De beplanting aan de randen van de sportvelden vormt voor vleermuizen een groene verbinding tussen het dorp Maasland en de naastgelegen polders en het natuurgebied Vlietlanden. Om vleermuizen geen schade toe te brengen, dienen eventuele rooiwerkzaamheden van beplanting plaats te vinden in het winterseizoen. In die periode zijn de vleermuizen in winterslaap en maken zij geen gebruik van de vliegroute. De bomen zijn te dun om dermate grote holtes te bevatten dat deze geschikt zijn als (overwinter)verblijfplaats voor vleermuizen. Direct na afronding van de werkzaamheden dienen nieuwe bomen en struiken te worden geplant om de doorgaande routestructuur van de beplanting te herstellen. De beplantingsstrook moet opgaand zijn en gesloten. Het is aan te bevelen om forser plantgoed toe te passen zodat dit eerder de verbindende functie kan vervullen. Indien aan deze voorwaarden wordt voldaan, is nader onderzoek naar vleermuizen en het aanvragen van een ontheffing van de Flora- en faunawet niet noodzakelijk.
De aantasting en verstoring van vogels dient te worden voorkomen door werkzaamheden buiten het broedseizoen (globaal van 15 maart tot en met 15 juli) te laten starten. Door herstel van de groenzone(s) na uitvoering van de werkzaamheden wordt ook het broedgebied van vogels met vaste nesten hersteld. Aangezien niet al het groen rond de sportvelden (tijdelijk) zal verdwijnen, blijft er ook voldoende leefgebied over, zolang de groenzone(s) nog niet hersteld zijn.

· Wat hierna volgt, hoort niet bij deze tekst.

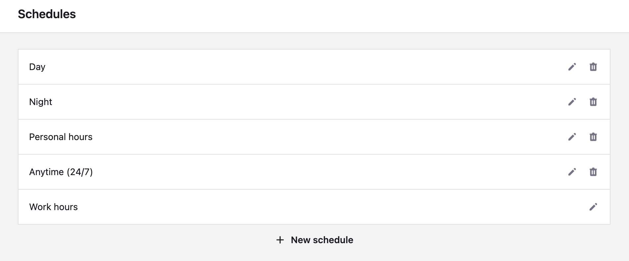Image resolution: width=629 pixels, height=261 pixels.
Task: Edit the Night schedule
Action: pyautogui.click(x=572, y=102)
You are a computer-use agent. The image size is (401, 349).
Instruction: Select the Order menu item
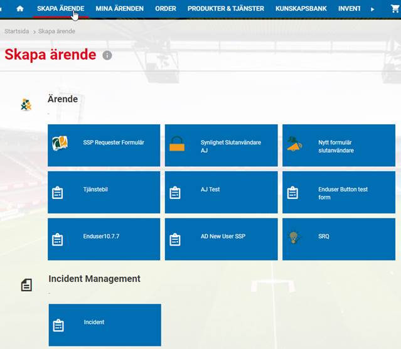[165, 9]
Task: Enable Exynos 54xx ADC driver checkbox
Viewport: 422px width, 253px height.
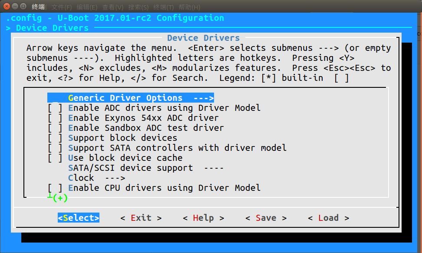Action: pos(55,118)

In de te dempen watergang komen geen beschermde soorten zoasl de kleine modderkruiper (tabel 2-soort) en de bittervoorn (tabel 3, bijlage 1 AMvB) voor. In de overige watergangen komen deze soorten wel voor. Voor de werkzaamheden aan de watergang dient een ontheffing aangevraagd te worden bij het Ministerie van LNV. Aangezien het te dempen water geheel wordt gecompenseerd in het plangebied, blijft het plangebied geschikt als leefgebied voor deze soorten zodat verwacht mag worden dat de ontheffing zal worden verleend.
Indien de vereiste maatregelen worden genomen zal overtreding van de Flora- en faunawet niet plaatsvinden. De Flora- en faunawet zal in dat geval de uitvoering van het bestemmingsplan niet in de weg staan.